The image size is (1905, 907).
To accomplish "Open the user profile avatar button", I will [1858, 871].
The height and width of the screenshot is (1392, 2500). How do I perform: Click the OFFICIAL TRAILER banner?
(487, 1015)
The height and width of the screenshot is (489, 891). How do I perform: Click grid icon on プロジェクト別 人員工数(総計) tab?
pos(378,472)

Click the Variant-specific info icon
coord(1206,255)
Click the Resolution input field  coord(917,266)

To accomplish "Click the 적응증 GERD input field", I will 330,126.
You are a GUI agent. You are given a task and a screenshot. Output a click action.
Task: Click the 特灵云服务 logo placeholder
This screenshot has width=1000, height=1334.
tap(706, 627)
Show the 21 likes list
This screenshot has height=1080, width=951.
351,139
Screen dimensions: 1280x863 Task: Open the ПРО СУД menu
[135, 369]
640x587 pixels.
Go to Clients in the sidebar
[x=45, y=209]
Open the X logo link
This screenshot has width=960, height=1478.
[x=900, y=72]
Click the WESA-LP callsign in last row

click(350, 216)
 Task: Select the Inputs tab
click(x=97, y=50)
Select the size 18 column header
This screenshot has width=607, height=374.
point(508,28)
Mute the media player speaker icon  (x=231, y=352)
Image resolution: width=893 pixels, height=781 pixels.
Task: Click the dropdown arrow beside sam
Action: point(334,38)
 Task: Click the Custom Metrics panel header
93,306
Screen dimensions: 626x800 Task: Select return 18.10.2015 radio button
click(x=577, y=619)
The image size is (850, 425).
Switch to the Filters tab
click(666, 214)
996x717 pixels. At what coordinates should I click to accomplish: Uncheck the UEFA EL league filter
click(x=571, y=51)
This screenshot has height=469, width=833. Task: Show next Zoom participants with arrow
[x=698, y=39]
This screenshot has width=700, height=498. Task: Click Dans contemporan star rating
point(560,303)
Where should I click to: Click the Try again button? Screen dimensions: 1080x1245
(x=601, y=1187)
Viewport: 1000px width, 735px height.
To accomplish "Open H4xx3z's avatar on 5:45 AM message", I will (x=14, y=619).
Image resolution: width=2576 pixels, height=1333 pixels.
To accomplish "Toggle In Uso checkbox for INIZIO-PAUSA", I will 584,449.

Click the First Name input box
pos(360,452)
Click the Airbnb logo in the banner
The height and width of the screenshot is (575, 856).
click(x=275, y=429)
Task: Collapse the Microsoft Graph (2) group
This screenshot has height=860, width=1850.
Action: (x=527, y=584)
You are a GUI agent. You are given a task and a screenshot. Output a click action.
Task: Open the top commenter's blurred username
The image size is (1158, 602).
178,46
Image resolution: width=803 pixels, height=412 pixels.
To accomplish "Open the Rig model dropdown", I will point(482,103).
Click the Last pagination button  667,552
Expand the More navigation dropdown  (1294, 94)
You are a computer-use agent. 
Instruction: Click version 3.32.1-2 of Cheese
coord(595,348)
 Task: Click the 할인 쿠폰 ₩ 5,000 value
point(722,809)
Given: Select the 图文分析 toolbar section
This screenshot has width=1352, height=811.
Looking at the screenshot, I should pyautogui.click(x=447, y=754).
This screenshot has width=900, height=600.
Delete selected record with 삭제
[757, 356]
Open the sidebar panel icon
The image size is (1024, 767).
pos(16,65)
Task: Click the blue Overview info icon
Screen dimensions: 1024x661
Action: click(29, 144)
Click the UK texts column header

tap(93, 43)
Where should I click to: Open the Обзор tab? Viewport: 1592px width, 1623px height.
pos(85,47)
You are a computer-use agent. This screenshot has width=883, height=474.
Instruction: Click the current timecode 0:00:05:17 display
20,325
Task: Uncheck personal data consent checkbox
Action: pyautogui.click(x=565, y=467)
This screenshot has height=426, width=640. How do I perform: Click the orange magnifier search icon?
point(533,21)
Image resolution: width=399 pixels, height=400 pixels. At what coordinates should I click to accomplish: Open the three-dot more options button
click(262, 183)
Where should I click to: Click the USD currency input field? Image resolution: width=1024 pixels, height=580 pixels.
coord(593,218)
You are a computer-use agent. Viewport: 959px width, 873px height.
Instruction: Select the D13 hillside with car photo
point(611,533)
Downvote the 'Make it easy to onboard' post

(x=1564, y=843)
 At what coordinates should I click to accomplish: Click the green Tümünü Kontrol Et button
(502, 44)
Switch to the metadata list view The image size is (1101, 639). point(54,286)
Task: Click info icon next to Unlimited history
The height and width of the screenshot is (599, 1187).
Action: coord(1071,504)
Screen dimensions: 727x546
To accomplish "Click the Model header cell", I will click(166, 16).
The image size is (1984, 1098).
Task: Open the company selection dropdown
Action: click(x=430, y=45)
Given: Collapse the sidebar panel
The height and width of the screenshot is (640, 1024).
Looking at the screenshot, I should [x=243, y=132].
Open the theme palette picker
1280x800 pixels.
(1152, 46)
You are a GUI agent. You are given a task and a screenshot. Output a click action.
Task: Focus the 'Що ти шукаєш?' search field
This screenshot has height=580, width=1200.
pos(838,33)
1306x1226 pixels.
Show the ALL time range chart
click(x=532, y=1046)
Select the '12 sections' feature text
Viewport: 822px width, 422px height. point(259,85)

______________________________

▶ _What to do_
Return all of the entries word for word.

▶ _Answer for this exercise_
The image size is (1905, 907).
To accomplish "Open the user profile avatar button", I will [1858, 871].
The height and width of the screenshot is (1392, 2500). How do I perform: Click the OFFICIAL TRAILER banner?
(487, 1015)
The height and width of the screenshot is (489, 891). How do I perform: Click grid icon on プロジェクト別 人員工数(総計) tab?
pos(378,472)

Click the Variant-specific info icon
coord(1206,255)
Click the Resolution input field  coord(917,266)

To accomplish "Click the 적응증 GERD input field", I will 330,126.
You are a GUI agent. You are given a task and a screenshot. Output a click action.
Task: Click the 特灵云服务 logo placeholder
This screenshot has width=1000, height=1334.
tap(706, 627)
Show the 21 likes list
This screenshot has height=1080, width=951.
351,139
Screen dimensions: 1280x863 Task: Open the ПРО СУД menu
[135, 369]
640x587 pixels.
Go to Clients in the sidebar
[x=45, y=209]
Open the X logo link
This screenshot has width=960, height=1478.
[x=900, y=72]
Click the WESA-LP callsign in last row

click(350, 216)
 Task: Select the Inputs tab
click(x=97, y=50)
Select the size 18 column header
This screenshot has width=607, height=374.
point(508,28)
Mute the media player speaker icon  (x=231, y=352)
Image resolution: width=893 pixels, height=781 pixels.
Task: Click the dropdown arrow beside sam
Action: point(334,38)
 Task: Click the Custom Metrics panel header
93,306
Screen dimensions: 626x800 Task: Select return 18.10.2015 radio button
click(x=577, y=619)
The image size is (850, 425).
Switch to the Filters tab
click(666, 214)
996x717 pixels. At what coordinates should I click to accomplish: Uncheck the UEFA EL league filter
click(x=571, y=51)
This screenshot has height=469, width=833. Task: Show next Zoom participants with arrow
[x=698, y=39]
This screenshot has width=700, height=498. Task: Click Dans contemporan star rating
point(560,303)
Where should I click to: Click the Try again button? Screen dimensions: 1080x1245
(x=601, y=1187)
Viewport: 1000px width, 735px height.
To accomplish "Open H4xx3z's avatar on 5:45 AM message", I will (x=14, y=619).
Image resolution: width=2576 pixels, height=1333 pixels.
To accomplish "Toggle In Uso checkbox for INIZIO-PAUSA", I will 584,449.

Click the First Name input box
pos(360,452)
Click the Airbnb logo in the banner
The height and width of the screenshot is (575, 856).
click(x=275, y=429)
Task: Collapse the Microsoft Graph (2) group
This screenshot has height=860, width=1850.
Action: (x=527, y=584)
You are a GUI agent. You are given a task and a screenshot. Output a click action.
Task: Open the top commenter's blurred username
The image size is (1158, 602).
178,46
Image resolution: width=803 pixels, height=412 pixels.
To accomplish "Open the Rig model dropdown", I will point(482,103).
Click the Last pagination button  667,552
Expand the More navigation dropdown  (1294, 94)
You are a computer-use agent. 
Instruction: Click version 3.32.1-2 of Cheese
coord(595,348)
 Task: Click the 할인 쿠폰 ₩ 5,000 value
point(722,809)
Given: Select the 图文分析 toolbar section
This screenshot has width=1352, height=811.
Looking at the screenshot, I should pyautogui.click(x=447, y=754).
This screenshot has width=900, height=600.
Delete selected record with 삭제
[757, 356]
Open the sidebar panel icon
The image size is (1024, 767).
pos(16,65)
Task: Click the blue Overview info icon
Screen dimensions: 1024x661
Action: click(29, 144)
Click the UK texts column header

tap(93, 43)
Where should I click to: Open the Обзор tab? Viewport: 1592px width, 1623px height.
pos(85,47)
You are a computer-use agent. This screenshot has width=883, height=474.
Instruction: Click the current timecode 0:00:05:17 display
20,325
Task: Uncheck personal data consent checkbox
Action: pyautogui.click(x=565, y=467)
This screenshot has height=426, width=640. How do I perform: Click the orange magnifier search icon?
point(533,21)
Image resolution: width=399 pixels, height=400 pixels. At what coordinates should I click to accomplish: Open the three-dot more options button
click(262, 183)
Where should I click to: Click the USD currency input field? Image resolution: width=1024 pixels, height=580 pixels.
coord(593,218)
You are a computer-use agent. Viewport: 959px width, 873px height.
Instruction: Select the D13 hillside with car photo
point(611,533)
Downvote the 'Make it easy to onboard' post

(x=1564, y=843)
 At what coordinates should I click to accomplish: Click the green Tümünü Kontrol Et button
(502, 44)
Switch to the metadata list view The image size is (1101, 639). point(54,286)
Task: Click info icon next to Unlimited history
The height and width of the screenshot is (599, 1187).
Action: coord(1071,504)
Screen dimensions: 727x546
To accomplish "Click the Model header cell", I will click(166, 16).
The image size is (1984, 1098).
Task: Open the company selection dropdown
Action: click(x=430, y=45)
Given: Collapse the sidebar panel
The height and width of the screenshot is (640, 1024).
Looking at the screenshot, I should [x=243, y=132].
Open the theme palette picker
1280x800 pixels.
(1152, 46)
You are a GUI agent. You are given a task and a screenshot. Output a click action.
Task: Focus the 'Що ти шукаєш?' search field
This screenshot has height=580, width=1200.
pos(838,33)
1306x1226 pixels.
Show the ALL time range chart
click(x=532, y=1046)
Select the '12 sections' feature text
Viewport: 822px width, 422px height. point(259,85)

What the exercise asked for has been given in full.